OpenAIは2月13日(現地時間)、ChatGPTとの会話を記録、過去の会話を参照しパーソナライズされた回答を可能にする「記憶(Memory)」機能を発表した。現在は一部のユーザー(無料版含む)を対象に段階的に導入されている。
一度言えば覚えてくれる
We’re testing ChatGPT's ability to remember things you discuss to make future chats more helpful.
— OpenAI (@OpenAI) February 13, 2024
This feature is being rolled out to a small portion of Free and Plus users, and it's easy to turn on or off. https://t.co/1Tv355oa7Vpic.twitter.com/BsFinBSTbs
日本語で質問したにも関わらず英語の回答が表示された場合、「特に指示がない限り回答はすべて日本語でお願いします」といった指示を与えればよいが、そのチャットが終了すると指示を忘れてしまうため、しかたなく毎回同じ指示をするといったことは誰もが体験しているのではないだろうか。
記憶機能が導入されたChatGPTは会話の内容を記憶していくため、情報を繰り返し伝える必要がなくなっていく。
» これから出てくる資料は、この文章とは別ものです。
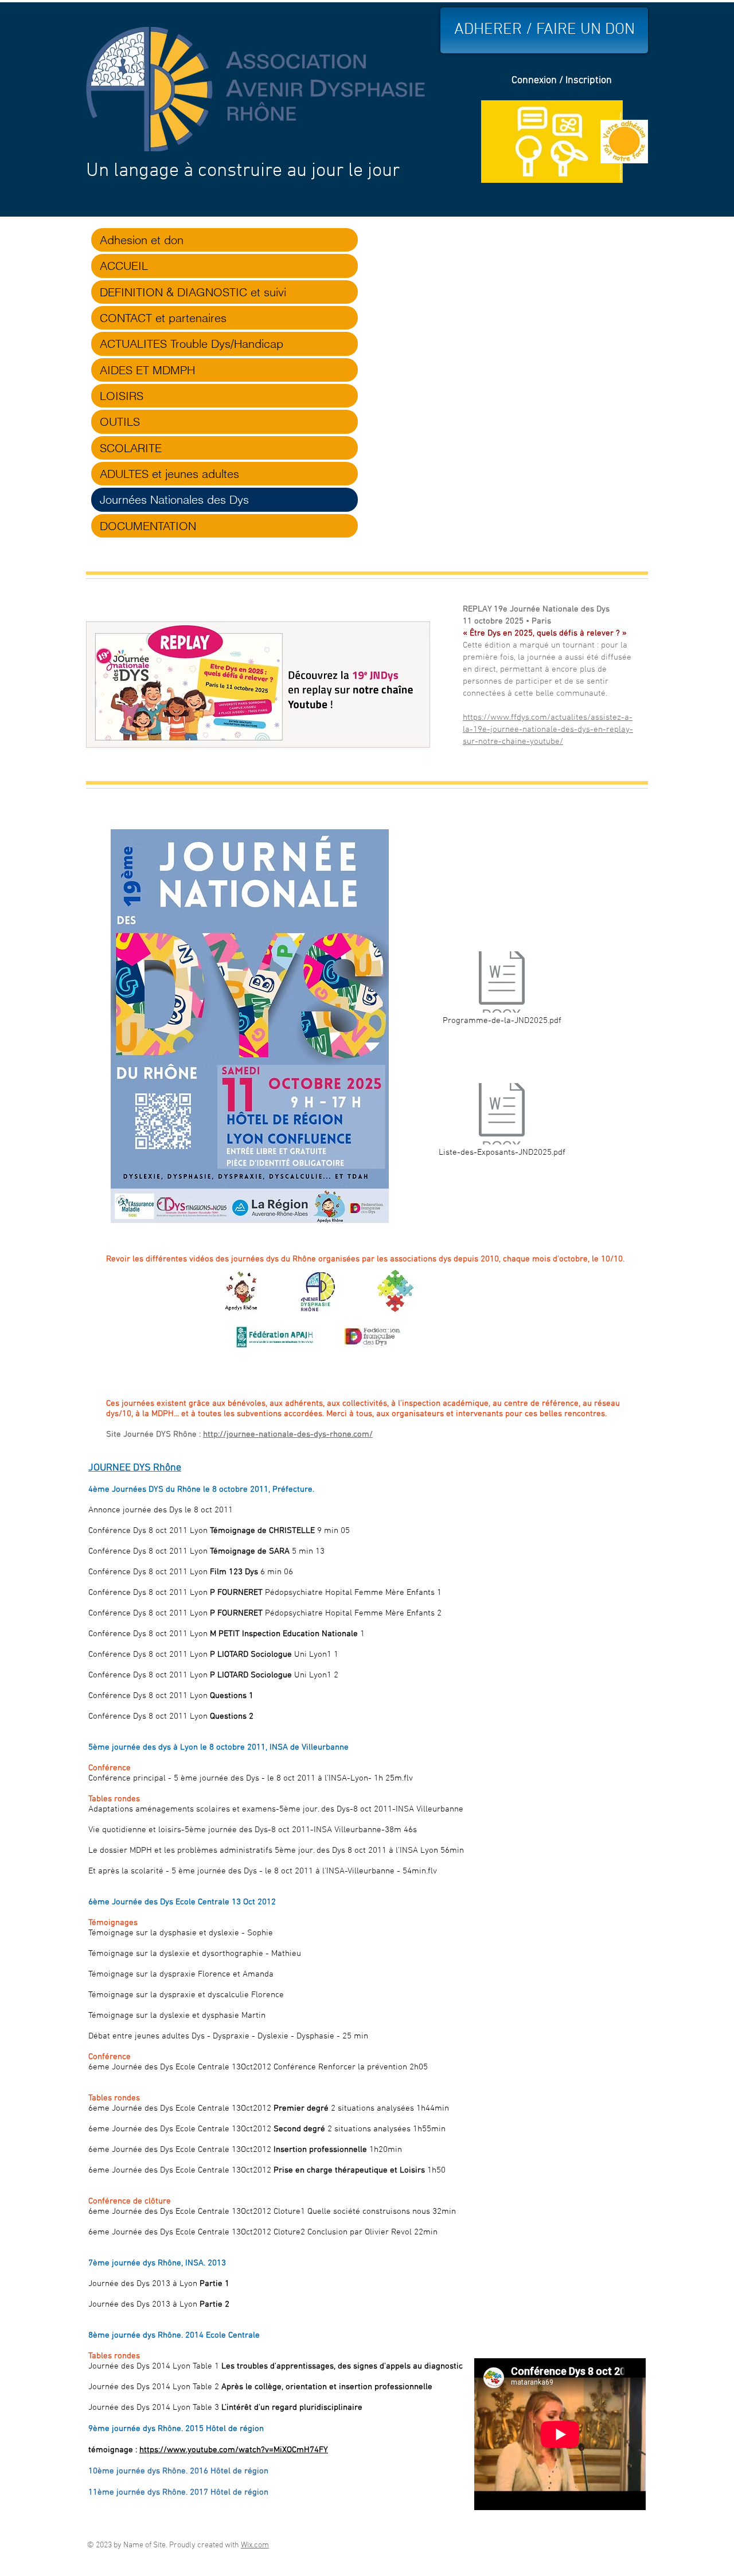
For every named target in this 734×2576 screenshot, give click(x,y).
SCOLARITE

特定のことを記憶するよう明示的に依頼することも可能だ。記憶は使用すればするほど向上し、「時間が経つにつれて改善が目に見えるようになっていく」という。
例えば、「会議のメモには見出し、箇条書き、アクションアイテムを追加して」と説明した場合、ChatGPTはこれを記憶し、次回以降も同じフォーマットで会議メモを作ってくれるのだ。
記憶機能を使いたくない場合は「Settings」「Personalization」「Memory」からいつでもオフにすることができる。また、なにかを忘れてほしい場合も指示を与えればよいが、「Settings」「Personalization」「Manage Memory」で特定の記憶を閲覧して削除することもできる。
記憶を使用せずに会話をしたい場合は一時(テンポラリー)チャットを使用する。一時チャットは履歴にも表示されないため、機密度の高い相談をするときなどに便利だ。
また、「GPTs」機能を使って作成したオリジナルGPTにも記憶機能は実装されるため、GPTごとに独自の記憶を持つということも可能になる。
プライバシーにも配慮
記憶を含むChatGPTとの会話はAIのトレーニングに使用される可能性があるが、設定から「Settings」「Data controls」「Chat history & Trainig」をオフにすることでそれを禁止することができる。
また、記憶機能でどのような情報を記憶すべきか、逆にどのような情報は記憶しないほうがよいかについて、OpenAIは様々な先入観を軽減するための措置を講じており、健康に関する詳細など機密性の高い情報はChatGPTが記憶しないようにしているという。
なお、1月10日にお伝えした「ChatGPT、ユーザーとのチャット履歴から学習するパーソナライゼーション機能を追加へ」は、本機能の一部であることがわかった。